Speaking to reporters after a public appearance at a side event at the United Nations climate change summit, Kent acknowledged there were a lot of issues left to resolve before the end of the conference on Friday.

But he said he hoped nations would walk away with a “mandate” to negotiate the new deal to replace the Kyoto Protocol on climate change to avoid average global temperatures from rising more than two degrees above pre-industrial levels. That measure is considered by countries to be a “tipping point” that would cause irreversible damage to economies and ecosystems.

“Time is really running short, in terms of [reaching[ the two degrees [Celsius of warming], and Canada is already past that in the Arctic,” Kent said. “We really do need to find a way to get meaningful, significant reductions from the major developing economies. The major economies that were never [bound with targets] to Kyoto.”

He also recognized the new deal must not punish poorer countries, signalling a shift from remarks he made less than a week earlier. At that time he suggested the developed countries were being asked to take on an unfair burden in stabilizing heat-trapping greenhouse gases in the atmosphere.
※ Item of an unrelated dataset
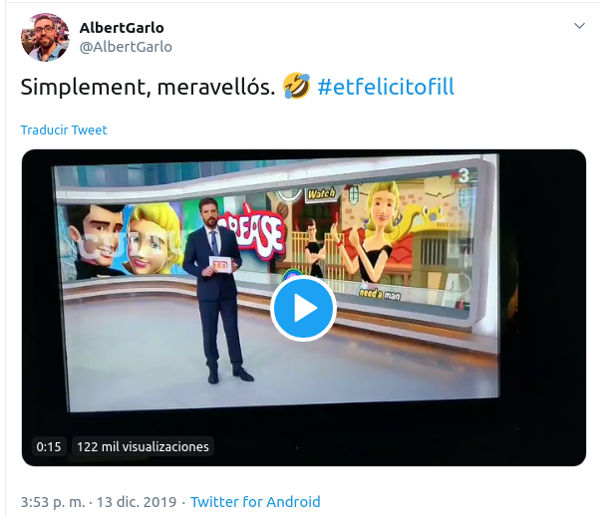
Task: Click the 3:53 p. m. timestamp
Action: click(x=53, y=502)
“What we’re seeing now is the developed countries emissions are coming down, the developing countries emissions between now and 2030 will soar,” said Kent, who met with Green Party leader Elizabeth May in the morning.

The UN Framework Convention on Climate Change, signed by Canada in 1992, was founded on a principle that developed countries must do more to stop dangerous climate change since they are responsible for most of the accumulated pollution in the atmosphere that is causing the problem. It was updated in 1997 with the Kyoto Protocol in order to add binding targets on developed countries as a first step in reducing emissions.

Kent said Canada wanted to see a binding agreement that would recognize provisions of deals reached at last year’s summit in Cancun, regarding transparency, accountability, and monitoring of action, as well as launching a global green climate fund to help developing countries achieve reductions and adapt to emerging impacts of global warming.

“We think it would be helpful to move ahead with a new agreement sooner rather than later, because in addressing the challenges to the climate of the globe that we all share, whether or not there’s a binding agreement or not we feel that it’s the moral obligation of all emitters to reduce,” Kent said.

“We would see 2015 as a reasonable deadline for a binding agreement taking effect [or] coming into effect.”

Kent also said China was a global leader that could play an important role in the process, and he hoped to hear more about their policies to tackle climate change.

Canada has already said it won’t accept a new round of targets to extend the Kyoto Protocol beyond 2012, but he said it could still engage other countries by honouring its commitments made in recent years to offer $1.2 billion in “fast-start” climate financing for developing countries through loans and grants.

“We think there should be no pause in our efforts to reach a successor agreement to Kyoto,” said Kent. “We’re working to convince countries that we all have an obligation to reduce greenhouse gas emissions absolutely.”

The European Union has indicated it’s prepared to take on a new round of targets under Kyoto if other nations agree to negotiate a new deal and pledge to join that agreement by around 2015 for implementation in 2020. European leaders have also urged other countries to recommit to Kyoto during the transition period, since it is the only international tool in the world that requires countries to reduce their greenhouse gas pollution.

The Canadian government did not advise media that Kent would appear at the morning event, but news of his emergence spread quickly spread by word of mouth.

Kent declined to speak to reporters on Wednesday after a group of six Canadian protesters disrupted a speech in which he urged conference delegates to turn the page on the Kyoto agreement.

But he said he was tied up in a series of meetings with allies from the so-called “Umbrella” group of countries that includes the U.S. and Australia, as well as its discussions with the European Union.